--- Source material Enclosed Below ---

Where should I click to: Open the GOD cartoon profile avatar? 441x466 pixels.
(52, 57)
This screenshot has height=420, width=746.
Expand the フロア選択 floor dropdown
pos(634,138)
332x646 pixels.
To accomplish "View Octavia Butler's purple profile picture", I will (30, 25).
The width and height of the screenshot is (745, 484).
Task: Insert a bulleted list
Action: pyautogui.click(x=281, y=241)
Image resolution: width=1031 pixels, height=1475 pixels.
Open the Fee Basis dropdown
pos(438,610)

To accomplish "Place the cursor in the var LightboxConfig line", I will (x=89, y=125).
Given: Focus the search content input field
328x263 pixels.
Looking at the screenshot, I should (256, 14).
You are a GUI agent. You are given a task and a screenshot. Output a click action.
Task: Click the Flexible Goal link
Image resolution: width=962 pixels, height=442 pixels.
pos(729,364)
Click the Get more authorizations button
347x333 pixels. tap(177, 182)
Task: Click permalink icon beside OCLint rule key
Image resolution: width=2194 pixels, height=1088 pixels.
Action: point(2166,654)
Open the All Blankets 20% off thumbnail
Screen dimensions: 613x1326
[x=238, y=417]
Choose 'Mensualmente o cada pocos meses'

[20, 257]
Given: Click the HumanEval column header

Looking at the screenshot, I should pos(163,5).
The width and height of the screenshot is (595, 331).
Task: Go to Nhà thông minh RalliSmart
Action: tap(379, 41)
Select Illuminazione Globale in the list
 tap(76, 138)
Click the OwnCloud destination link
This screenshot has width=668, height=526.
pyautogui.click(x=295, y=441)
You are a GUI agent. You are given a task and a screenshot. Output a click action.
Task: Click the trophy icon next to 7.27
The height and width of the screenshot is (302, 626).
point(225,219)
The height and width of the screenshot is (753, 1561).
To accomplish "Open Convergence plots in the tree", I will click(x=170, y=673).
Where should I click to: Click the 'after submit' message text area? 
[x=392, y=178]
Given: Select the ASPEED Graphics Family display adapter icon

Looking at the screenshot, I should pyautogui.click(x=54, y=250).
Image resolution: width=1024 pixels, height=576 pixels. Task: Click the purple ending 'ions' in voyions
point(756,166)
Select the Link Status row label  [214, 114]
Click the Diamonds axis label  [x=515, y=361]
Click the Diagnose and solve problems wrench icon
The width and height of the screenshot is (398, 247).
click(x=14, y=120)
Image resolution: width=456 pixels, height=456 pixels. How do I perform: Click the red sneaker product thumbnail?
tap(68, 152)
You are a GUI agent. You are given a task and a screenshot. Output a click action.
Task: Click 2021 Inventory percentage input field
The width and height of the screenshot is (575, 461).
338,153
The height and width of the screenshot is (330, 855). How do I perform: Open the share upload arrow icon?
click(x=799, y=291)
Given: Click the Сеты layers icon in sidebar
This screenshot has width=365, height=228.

--- End of Enclosed Source material ---

▶ What the task requires: Transcribe, word for word, the data above from its first line through the line with "Task: Click permalink", and include nothing else.

▶ Reply:
Where should I click to: Open the GOD cartoon profile avatar? 441x466 pixels.
(52, 57)
This screenshot has height=420, width=746.
Expand the フロア選択 floor dropdown
pos(634,138)
332x646 pixels.
To accomplish "View Octavia Butler's purple profile picture", I will (30, 25).
The width and height of the screenshot is (745, 484).
Task: Insert a bulleted list
Action: pyautogui.click(x=281, y=241)
Image resolution: width=1031 pixels, height=1475 pixels.
Open the Fee Basis dropdown
pos(438,610)

To accomplish "Place the cursor in the var LightboxConfig line", I will (x=89, y=125).
Given: Focus the search content input field
328x263 pixels.
Looking at the screenshot, I should (256, 14).
You are a GUI agent. You are given a task and a screenshot. Output a click action.
Task: Click the Flexible Goal link
Image resolution: width=962 pixels, height=442 pixels.
pos(729,364)
Click the Get more authorizations button
347x333 pixels. tap(177, 182)
Task: Click permalink icon beside OCLint rule key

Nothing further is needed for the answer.